June 03, 2008
The Expo 2008 site is located on the meander of Ranillas, on a surface of 25 hectares, next to a new 120 hectare park.
Beyond the fare of this three-month event, the Expo has brought with it the transformation of Zaragoza and its coming out on the competitive map of Spanish and European cities. To the city's introduction as a logistic platform in the centre of gravity of Spain's richest area, the tourism that these kinds of events draw can also be added.
In a recent interview, mayor Juan Alberto Belloch proudly stated that because of the Expo, "five Guggenheims" would be opened in Zaragoza, referring to the architectural appeal and magnetic power of five of the works built on the site. We're not sure if the five works that the mayor refers to can or should be compared to Bilbao's museum, but in any case, we visited them and have included the ones that we feel are most relevant.
In future issues, we will show the Conference Centre of Aragon, the Bridge Pavilion, and the Spain Pavilion on the Expo site, as well as the Water Park on the adjoining land. In addition, we will shed light on a "sixth Guggenheim," unnoticed in the noise of the celebration, but that has undoubtedly changed the relationship of Zaragoza's citizens and their river. This is the recovery of the banks of the Ebro as a pedestrian promenade, a modest and silent work that links to the public spaces of the Expo, but which has, along both sides of the river, returned the experience of the river to citizens and has connected the neighbourhoods of Zaragoza to its historic centre.

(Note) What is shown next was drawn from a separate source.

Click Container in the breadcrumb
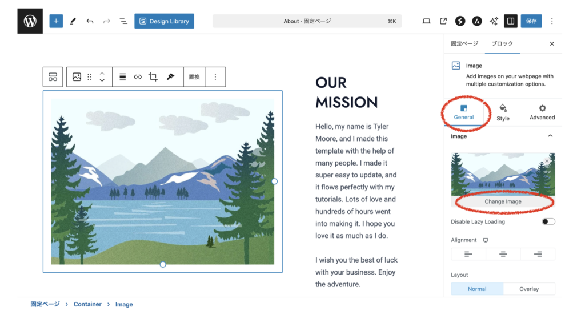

The Conference Centre of Aragon, by Fuensanta Nieto and Enrique Sobejano, is its section, which, extruded, draws a fractured profile on the Expo site, on a similar exercise to the Bagsvaerd Church by Jorn Utzon. It holds two main areas (the exhibition areas and an auditorium to seat 1500 people) connected by a common lobby. The auditorium was conceived to be able to make stalls and mezzanine independent, which would create two areas, useful for smaller-scale conferences. The exhibition area is reached independently, which will allow its use for different exhibitions at the same time. A group of modular rooms, laid out on several floors, complement the public building.